Accepting that the very idea of ethics itself is problematic because it too can be criticised on the grounds outlined above (it requires the supernatural, unjustified essentialism about the human condition or a scientific basis that simply is not there) nevertheless what I am proposing is that social order and individual development and their dialectic require the effective initial removal of all externally-derived essentialist ‘groundings’ since we cannot find a reliable philosophical ground for any particular essential position. We may return to something essential to fill the vacuum but from strength rather than from habit. We should challenge evil (which I may try to demonstrate actually exists in a later posting) by comprehending it from within ourselves and choosing to fight it or at least not be complicit in it and speak out against it. Complicity in providing arms to a regime that targets places where children live, refusing to consider the retrial of someone when the evidence mounts of injustice, banging up people who are vulnerable for a few idiot words online or transferring scarce funds from your own poor and weak to maintain a war between distant oligarchs may all be seen as signs of inherent evil arising out of weakness.

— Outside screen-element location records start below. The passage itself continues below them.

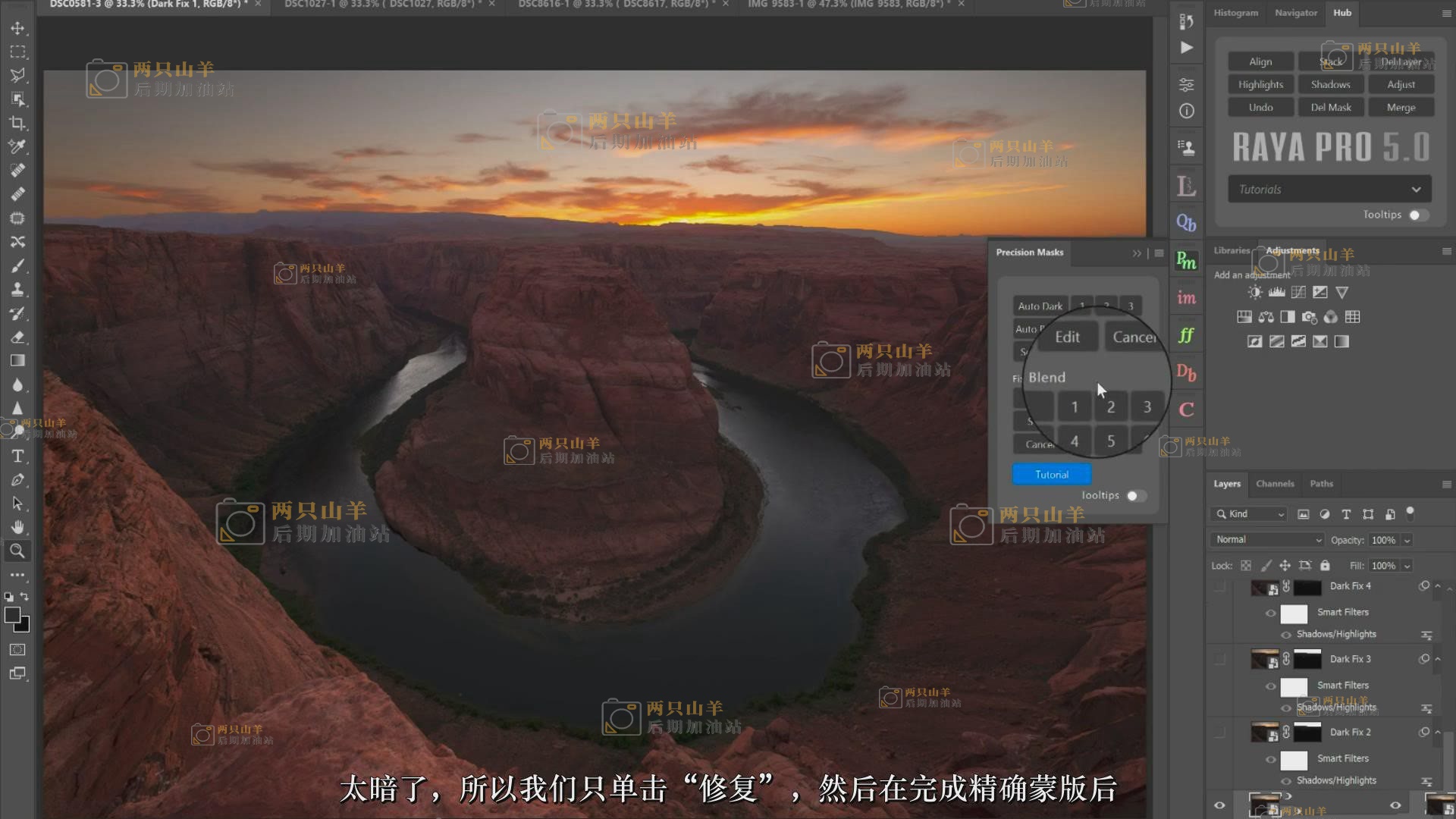1456x819 pixels.
Task: Select the Zoom tool
Action: 17,551
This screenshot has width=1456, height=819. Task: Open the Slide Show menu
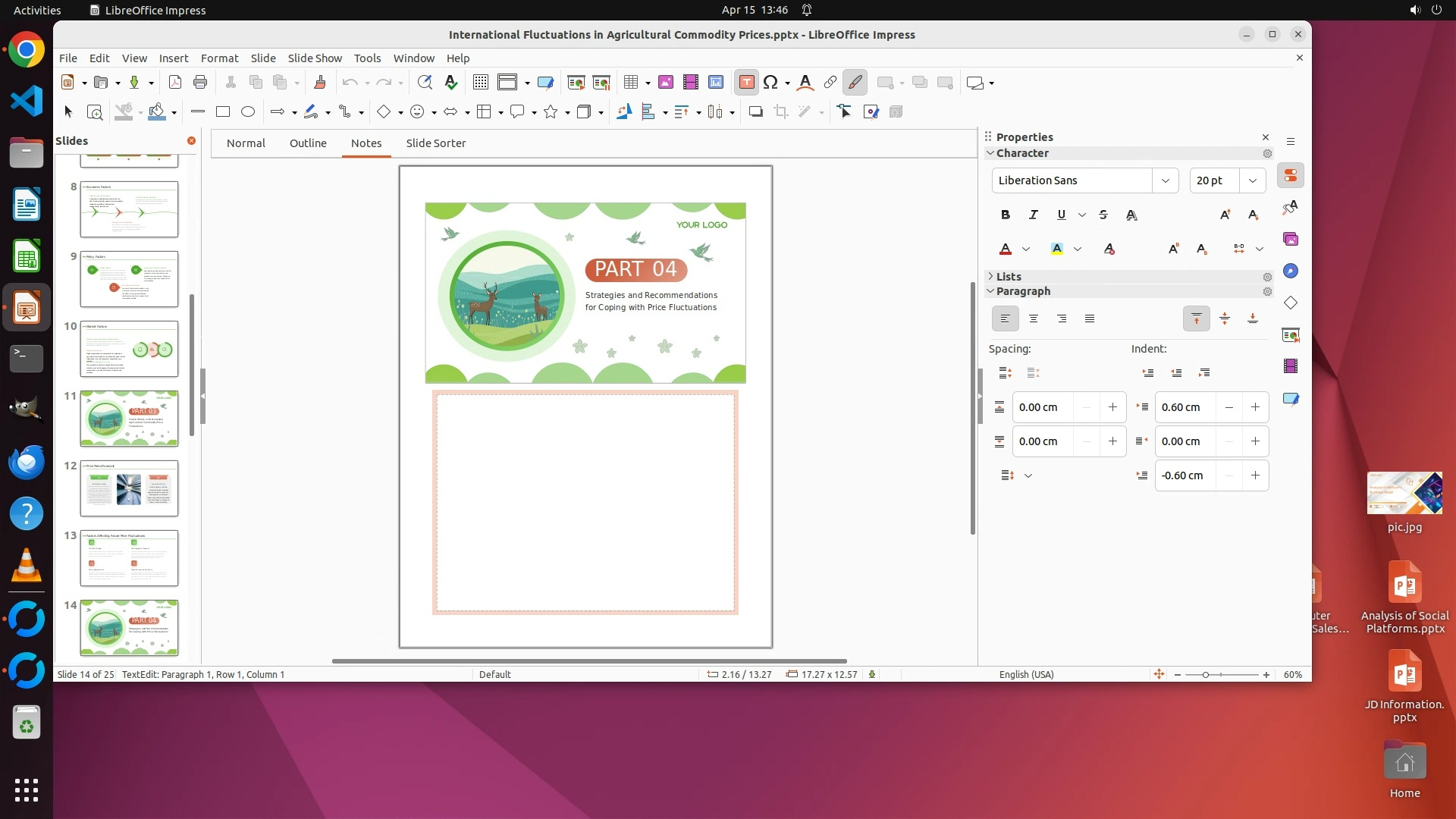point(315,58)
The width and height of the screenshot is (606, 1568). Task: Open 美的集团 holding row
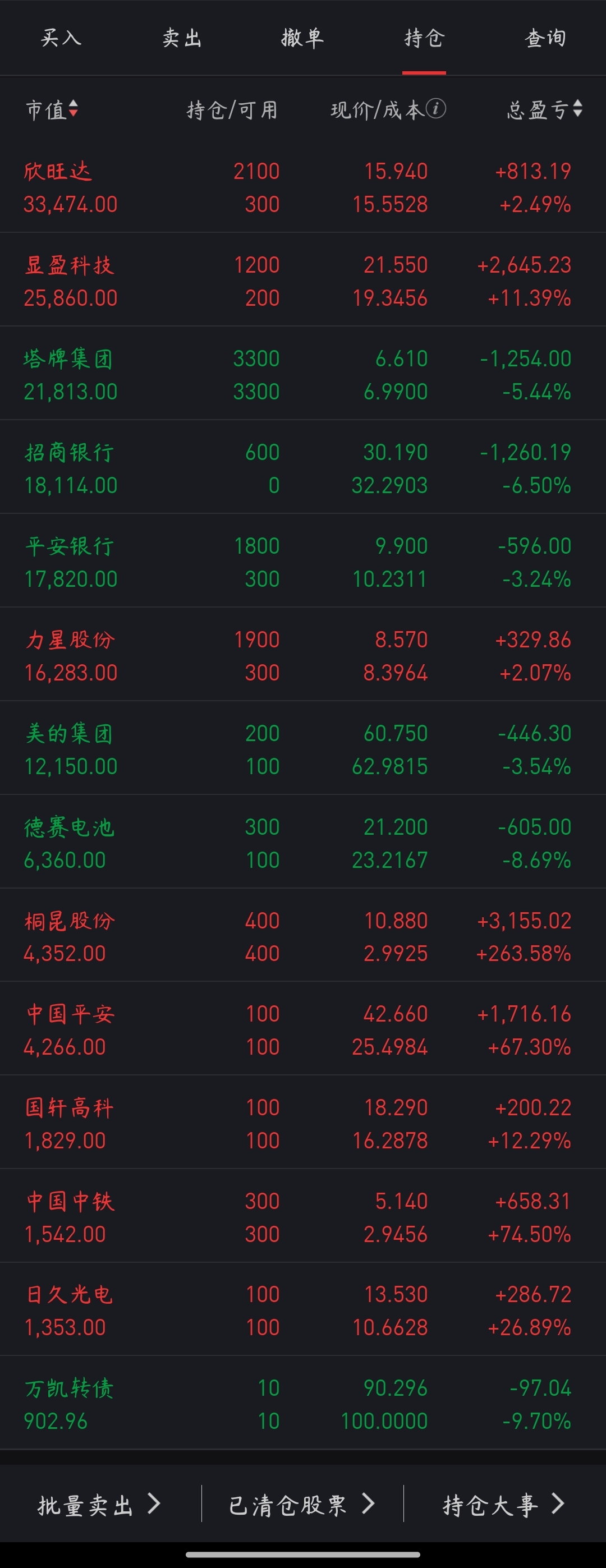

All necessarily compete with all in a ‘free society’. The triumph of one such position requires some ‘totalitarian’ repression of the others. We should require instead an honest assessment at a deeper level of the workings of human desire and resilience in the context of the necessity for a society that must a) be functional (especially in crises) and b) meet desires and survival requirements on terms that are c) respectful of the desires and survival requirements of others and which d) create the conditions that can challenge self-destructive behaviours in both society and the individual.
In other words, the revolution required is in ‘being’ for a world which is going to be more rather than less challenging in the future, with different possible social structures and very different individuals needing to co-exist in the context of the coming artificial intelligence cognitive revolution and with clear signs of mounting elite ineptitude in meeting complex challenges. That is, that a new grounding needs to sweep away the ‘hard’ version of Rights as a dangerous tool in the hands of the inept and replace it with a more fundamental ethic based on a social order that respects persons here and elsewhere. Sending young men to die for an idea, corralling people with an attribute into a defensive identity and failing to accept the consequences of the desires and demands given cover by Rights ideology should no longer be acceptable. Rights still have a place as a short-hand argument for change and as the language of socially accepted protection of the oppressed and vulnerable and the maintenance of social cohesion and order but Rights as ideology, especially in the hands of well armed sociopathic maniacs of limited intellectual imagination and no moral compass, are, in short, an absurd and increasingly dangerous and socially distorting distraction.
Another excellent meditation.
A few notes:
"Even today US politics retains a strong religious inflection" - yes, but the social belief has partially collapsed since 2000. A huge, historical shift. Something like 45% of Americans now adhere to a church etc. This shift is even more pronounced among young people than previously.
Re: science displacing God - yes, this does unmoor rights from the supernatural housing, and throw us into a secular power struggle... out of which emerges new sacralization, as you say.
Your revolution sounds like anarchist existentialism.